## PAGE EXTRACT
Monday 11 June 2012

The Human Brain Project: an example of integrating knowledge


A new project aims at producing a model of the most complex organ known, the human brain.

The objective of the Human Brain Project (HBP) is to simulate the actual working of the brain, and one day having a compete simulation of the brain. It aims to collect, analyse and integrate vast quantities of information and knowledge from neuroscience and genetics. The project embodies many of the aims and challenges of the broader Digital Patient initiative. It requires integrating modelling methods on a hierarchical structure, simulating many interconnected physiological processes at once. It also faces the challenges of computational power to drive in-depth simulations, and the challenge of integrating knowledge from diverse sources and methodologies into a coherent knowledge base. 

The HBP is a European FET (Future and emerging technologies) flagship programme with 13 partners in 3 EU states. The project will move in stages, with the aim to model brain regions first, then systems, then eventually the whole brain. This will begin with much simpler animal brains before eventually paving the way for human brain simulation. It has the potential for furthering our knowledge and understanding of brain activity and disease.

Website: http://www.humanbrainproject.eu

Integrating Models: Linking medical imaging and physiological modelling

One of the pillars of the Digital Patient technologies will be that of ‘information blending, or fusion.’ We take a look at what this might mean in practise.


The ability to process, manipulate and combine health information already plays a big part in clinical practise, and this ability will increase enormously with Digital Patient technologies. Currently, medical imaging is routinely used to diagnose and understand pathologies. The raw imaging data provides useful information itself, but the use of image analysis technology allows us to extract far richer knowledge. Today, this includes image segmentation, allowing us to separate tissue types and visualise specific structures in 3D. Image registration can help us to map different datasets together, and extract useful combined information.

## WORK ORDER 1
According to the Digital Patient blog page, how many partners does the Human Brain Project have, and in how many EU states?
## WORK ORDER 2
Write out the part of the Digital Patient blog page that opens with the words "Integrating Models: Linking" and closes with "mean in practise.".
## WORK ORDER 3
Write what comes next in the Digital Patient blog page, picking up after its last sentence.
The data after the blog page isn't needed for anything here.

## DATASET EXCERPT
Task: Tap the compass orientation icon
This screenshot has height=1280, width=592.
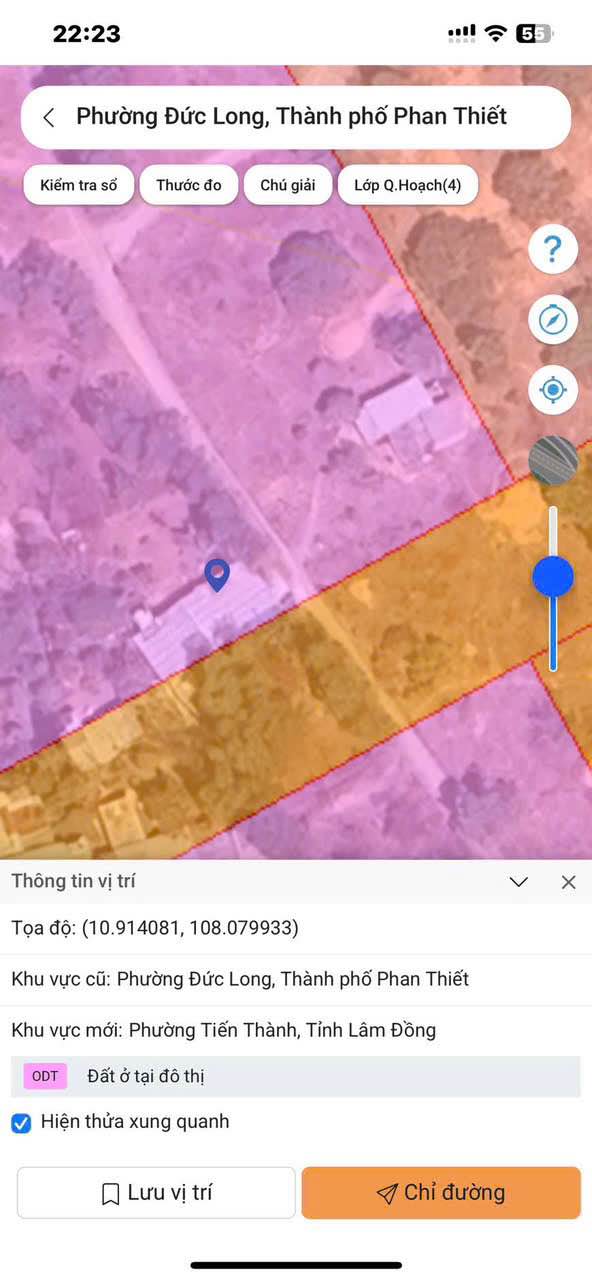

## TASK RESULT 1
13 partners in 3 EU states.

## TASK RESULT 2
Integrating Models: Linking medical imaging and physiological modelling

One of the pillars of the Digital Patient technologies will be that of ‘information blending, or fusion.’ We take a look at what this might mean in practise.

## TASK RESULT 3
Meanwhile, physiological models can provide predictive tools based on the underlying physiological and biological processes. These two technologies – imaging analysis and physiological modelling – can be combined in ways which can produce whole new types of information. For example, mechanical analysis such as Finite Element Analysis can be used to quantify mechanical stimuli in tissue using medical imaging as an input. This can then be mapped back to the medical image as a new ‘in silico’-generated image1, showing patterns of stress in the tissue.

The integration of models and imaging extends to validation, for example when fluid flow models of cardiovascular fluid flow are compared to angiogram data. In future, this integration could go even further, with new technologies for information fusion. One interesting example is in multi-modal image registration. In this type of analysis, image information from two modalities (a chest MRI and mammography, for breast cancer imaging, for example) is combined in order to generate more useful information1. A key problem is that the tissue shape may vary considerably for each modality – depending on the patient and tissue position. In this case, mechanical models of tissue deformation can help register the images by simulating the deformations the tissue undergoes under each modality. 

This use of models to enrich an existing information dataset has the potential to produce novel and valuable new types of information. 

Clinical Working Groups

The clinical working groups will soon be assembled. These groups will provide vital end-user experience and views to the roadmap authors.


A major aim of this project from the beginning has been to bring end-users and other stakeholders into the roadmapping exercise. We see it as essential that the future Digital Patient is targeted at the needs of citizens, and is of assistance to healthcare professionals. To achieve this aim, we must get the opinions of clinicians on: 1) how Digital Patient technologies will/could be used by them in the clinic, and which areas are most promising; and 2) what are the challenges from an end-user point of view. 

The clinical working groups will be used to engage the clinical community. In these groups, practicing clinicians will work together on some core issues in the Digital Patient through online collaboration and conference calls. The groups will be built up initially from the clinicians already engaged with the project, i.e. those who have taken part through the first consultation meeting. As always, all other interested parties are welcome to join, by getting in contact with us (see our website www.digital-patient.net for details).

Our first objective for these groups is to present the key discussion points and issues raised at a major international research conference. The findings from the working groups will then fuel the roadmap writing process.